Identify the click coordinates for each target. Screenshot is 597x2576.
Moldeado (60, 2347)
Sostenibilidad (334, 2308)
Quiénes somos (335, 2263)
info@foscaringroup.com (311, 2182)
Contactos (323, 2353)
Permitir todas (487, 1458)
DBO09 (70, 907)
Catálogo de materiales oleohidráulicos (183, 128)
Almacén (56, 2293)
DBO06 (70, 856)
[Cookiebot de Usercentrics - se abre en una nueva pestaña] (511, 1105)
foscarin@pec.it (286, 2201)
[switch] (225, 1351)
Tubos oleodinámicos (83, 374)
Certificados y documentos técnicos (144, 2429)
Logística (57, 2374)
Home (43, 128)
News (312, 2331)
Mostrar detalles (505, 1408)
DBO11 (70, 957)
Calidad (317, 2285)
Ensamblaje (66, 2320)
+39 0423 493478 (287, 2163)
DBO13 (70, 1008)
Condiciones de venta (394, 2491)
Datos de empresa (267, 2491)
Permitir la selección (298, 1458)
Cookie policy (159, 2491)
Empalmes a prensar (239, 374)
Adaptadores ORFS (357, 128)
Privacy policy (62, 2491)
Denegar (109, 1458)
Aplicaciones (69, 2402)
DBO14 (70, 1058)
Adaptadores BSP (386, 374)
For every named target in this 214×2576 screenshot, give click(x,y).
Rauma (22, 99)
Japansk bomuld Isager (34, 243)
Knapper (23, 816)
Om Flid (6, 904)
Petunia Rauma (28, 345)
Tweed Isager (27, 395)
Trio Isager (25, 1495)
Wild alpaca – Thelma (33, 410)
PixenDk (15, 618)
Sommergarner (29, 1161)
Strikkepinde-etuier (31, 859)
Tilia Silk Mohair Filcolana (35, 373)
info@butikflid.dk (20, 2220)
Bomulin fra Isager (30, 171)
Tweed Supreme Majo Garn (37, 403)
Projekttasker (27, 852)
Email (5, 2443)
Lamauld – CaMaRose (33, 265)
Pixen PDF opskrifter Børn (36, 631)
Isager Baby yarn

# EXERCISE DESCRIPTION
Copy the records above. Keep every word as it is.

# EXERCISE RESPONSE
Identify the click coordinates for each target. Screenshot is 597x2576.
Moldeado (60, 2347)
Sostenibilidad (334, 2308)
Quiénes somos (335, 2263)
info@foscaringroup.com (311, 2182)
Contactos (323, 2353)
Permitir todas (487, 1458)
DBO09 (70, 907)
Catálogo de materiales oleohidráulicos (183, 128)
Almacén (56, 2293)
DBO06 (70, 856)
[Cookiebot de Usercentrics - se abre en una nueva pestaña] (511, 1105)
foscarin@pec.it (286, 2201)
[switch] (225, 1351)
Tubos oleodinámicos (83, 374)
Certificados y documentos técnicos (144, 2429)
Logística (57, 2374)
Home (43, 128)
News (312, 2331)
Mostrar detalles (505, 1408)
DBO11 (70, 957)
Calidad (317, 2285)
Ensamblaje (66, 2320)
+39 0423 493478 (287, 2163)
DBO13 (70, 1008)
Condiciones de venta (394, 2491)
Datos de empresa (267, 2491)
Permitir la selección (298, 1458)
Cookie policy (159, 2491)
Empalmes a prensar (239, 374)
Adaptadores ORFS (357, 128)
Privacy policy (62, 2491)
Denegar (109, 1458)
Aplicaciones (69, 2402)
DBO14 (70, 1058)
Adaptadores BSP (386, 374)
For every named target in this 214×2576 screenshot, give click(x,y).
Rauma (22, 99)
Japansk bomuld Isager (34, 243)
Knapper (23, 816)
Om Flid (6, 904)
Petunia Rauma (28, 345)
Tweed Isager (27, 395)
Trio Isager (25, 1495)
Wild alpaca – Thelma (33, 410)
PixenDk (15, 618)
Sommergarner (29, 1161)
Strikkepinde-etuier (31, 859)
Tilia Silk Mohair Filcolana (35, 373)
info@butikflid.dk (20, 2220)
Bomulin fra Isager (30, 171)
Tweed Supreme Majo Garn (37, 403)
Projekttasker (27, 852)
Email (5, 2443)
Lamauld – CaMaRose (33, 265)
Pixen PDF opskrifter Børn (36, 631)
Isager Baby yarn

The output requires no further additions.